Grâce à ces différents modes de régulation, de très bons résultats ont été obtenus sur des effluents aussi variés que boues primaires, eaux brutes urbaines, matières de vidange, eaux usées d’abattoirs, de blanchisseries, de tanneries, etc.
Analyse d’une installation
Durant les six premiers mois de cette année, un grand nombre de dégrilleurs fins de ce modèle ont été mis en place sur des stations d’épuration de 1 500 à 30 000 équivalents-habitants, les nouvelles installations étant toutes combinées à des presses.

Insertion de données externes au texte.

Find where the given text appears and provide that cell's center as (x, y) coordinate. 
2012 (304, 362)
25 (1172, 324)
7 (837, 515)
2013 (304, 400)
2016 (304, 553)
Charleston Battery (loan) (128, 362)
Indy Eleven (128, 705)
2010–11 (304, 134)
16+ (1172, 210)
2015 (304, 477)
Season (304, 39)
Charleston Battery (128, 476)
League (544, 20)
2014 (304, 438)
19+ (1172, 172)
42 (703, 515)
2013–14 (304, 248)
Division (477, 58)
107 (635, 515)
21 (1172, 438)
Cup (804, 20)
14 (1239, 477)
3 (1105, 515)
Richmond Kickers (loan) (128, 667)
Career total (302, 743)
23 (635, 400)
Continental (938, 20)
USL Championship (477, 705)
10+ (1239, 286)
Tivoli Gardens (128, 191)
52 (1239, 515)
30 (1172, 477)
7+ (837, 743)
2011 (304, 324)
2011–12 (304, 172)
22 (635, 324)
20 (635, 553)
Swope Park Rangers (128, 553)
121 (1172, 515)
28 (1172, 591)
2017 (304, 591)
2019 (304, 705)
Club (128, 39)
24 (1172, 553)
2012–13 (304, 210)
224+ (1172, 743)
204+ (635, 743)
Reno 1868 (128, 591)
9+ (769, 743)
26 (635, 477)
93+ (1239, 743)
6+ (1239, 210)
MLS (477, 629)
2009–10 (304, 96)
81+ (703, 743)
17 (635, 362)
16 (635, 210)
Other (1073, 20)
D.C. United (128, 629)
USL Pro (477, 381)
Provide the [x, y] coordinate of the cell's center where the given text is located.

L’une de ces machines est placée à la station de traitement des eaux usées de la ville de Tidaholm en Suède, dimensionnée pour 15 000 éq.-hab., dont le débit moyen est de 440 m³/h et le débit de pointe de 880 m³/h. L’ancienne grille, comportant des espacements entre barreaux de 15 mm, a été remplacée par une Step-Screen du modèle 2200 de 700 mm de largeur avec des fentes de 3 mm. Celle-ci est dotée d’un détecteur de niveau réglant l’automatisme du fonctionnement, grâce auquel, lorsque la surface de la grille est couverte de déchets, le niveau amont monte et la grille est mise en route.
La grille n’effectue qu’un cycle par démarrage, ce qui garantit le maintien d’un matelas de refus à sa surface, lequel permet de retenir de nombreuses particules beaucoup plus fines que les fentes, ce phénomène est amplifié par le fait que l’eau traverse très lentement la grille (le différentiel de charge amont-aval est en général de 20 à 30 mm) ;
Après six mois de fonctionnement, nous avons effectué les constatations suivantes :
- — la quantité de refus retenus a augmenté de 250 %,
- — tous les problèmes d’obstruction des pompes, aérateurs et autres équipements sur la station ont été éliminés grâce à la finesse des fentes,
- — l’ensemble compact que forment la Step-Screen et la presse a permis d’isoler facilement ces machines et d’effectuer une extraction forcée de l’air vicié,
- — grâce à la régulation optimisée par détecteur de niveau, qui permet la création d’un matelas fibreux sur la grille, la Step-Screen a pu retenir beaucoup de sables : le volume de sables déposés dans le dessableur est ainsi réduit de 70 %.